Copy without pictures. Please restate each line of the listing exactly.

▬▬▬▬▬▬▬▬▬▬

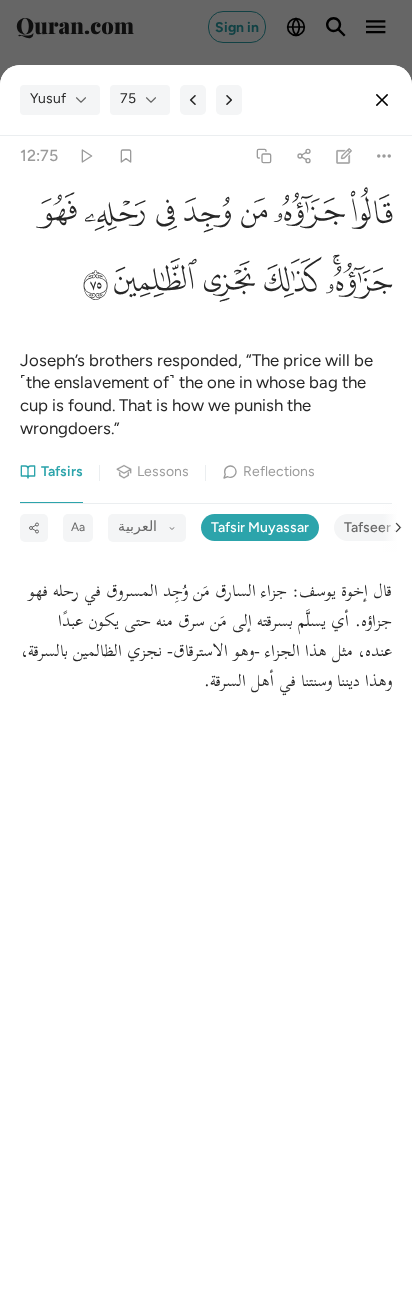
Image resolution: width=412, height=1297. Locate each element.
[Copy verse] (263, 155)
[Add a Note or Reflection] (344, 155)
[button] (368, 217)
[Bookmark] (125, 155)
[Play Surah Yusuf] (85, 155)
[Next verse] (229, 100)
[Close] (382, 100)
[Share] (303, 155)
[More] (384, 155)
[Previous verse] (193, 100)
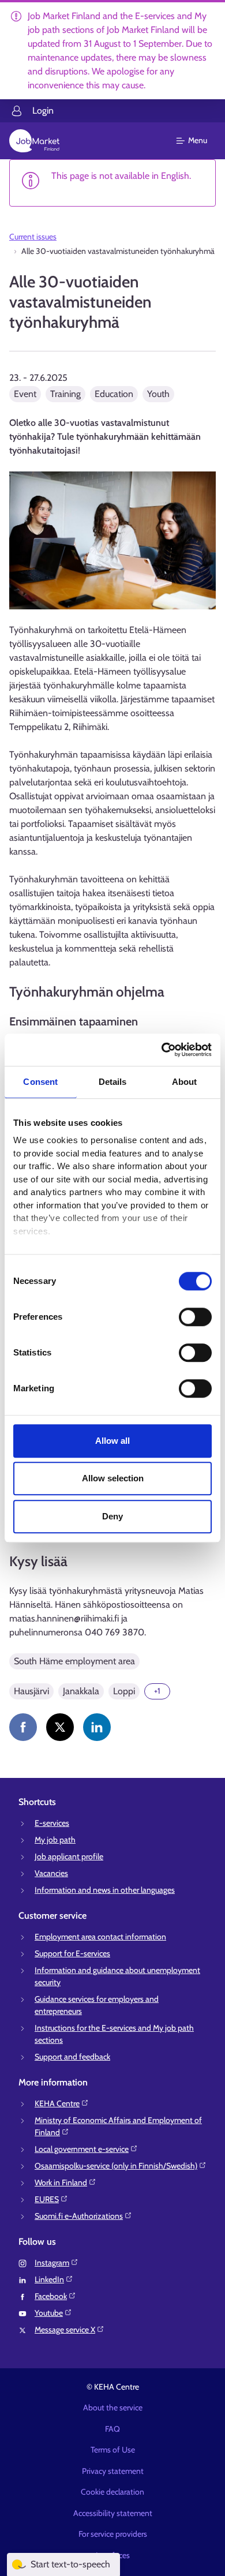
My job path (55, 1839)
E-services (52, 1823)
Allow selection (113, 1478)
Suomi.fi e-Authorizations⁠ (79, 2216)
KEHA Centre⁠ (57, 2103)
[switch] (195, 1317)
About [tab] (184, 1082)
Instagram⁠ (52, 2262)
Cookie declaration (112, 2492)
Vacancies (51, 1873)
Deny (112, 1516)
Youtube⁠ (49, 2313)
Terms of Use (113, 2449)
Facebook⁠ (51, 2296)
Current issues (33, 236)
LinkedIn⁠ (49, 2279)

▬▬▬▬▬▬▬▬▬▬

▶ **EXERCISE ANSWER**:
Image resolution: width=412, height=1297. Locate each element.
[Copy verse] (263, 155)
[Add a Note or Reflection] (344, 155)
[button] (368, 217)
[Bookmark] (125, 155)
[Play Surah Yusuf] (85, 155)
[Next verse] (229, 100)
[Close] (382, 100)
[Share] (303, 155)
[More] (384, 155)
[Previous verse] (193, 100)
My job path (55, 1839)
E-services (52, 1823)
Allow selection (113, 1478)
Suomi.fi e-Authorizations⁠ (79, 2216)
KEHA Centre⁠ (57, 2103)
[switch] (195, 1317)
About [tab] (184, 1082)
Instagram⁠ (52, 2262)
Cookie declaration (112, 2492)
Vacancies (51, 1873)
Deny (112, 1516)
Youtube⁠ (49, 2313)
Terms of Use (113, 2449)
Facebook⁠ (51, 2296)
Current issues (33, 236)
LinkedIn⁠ (49, 2279)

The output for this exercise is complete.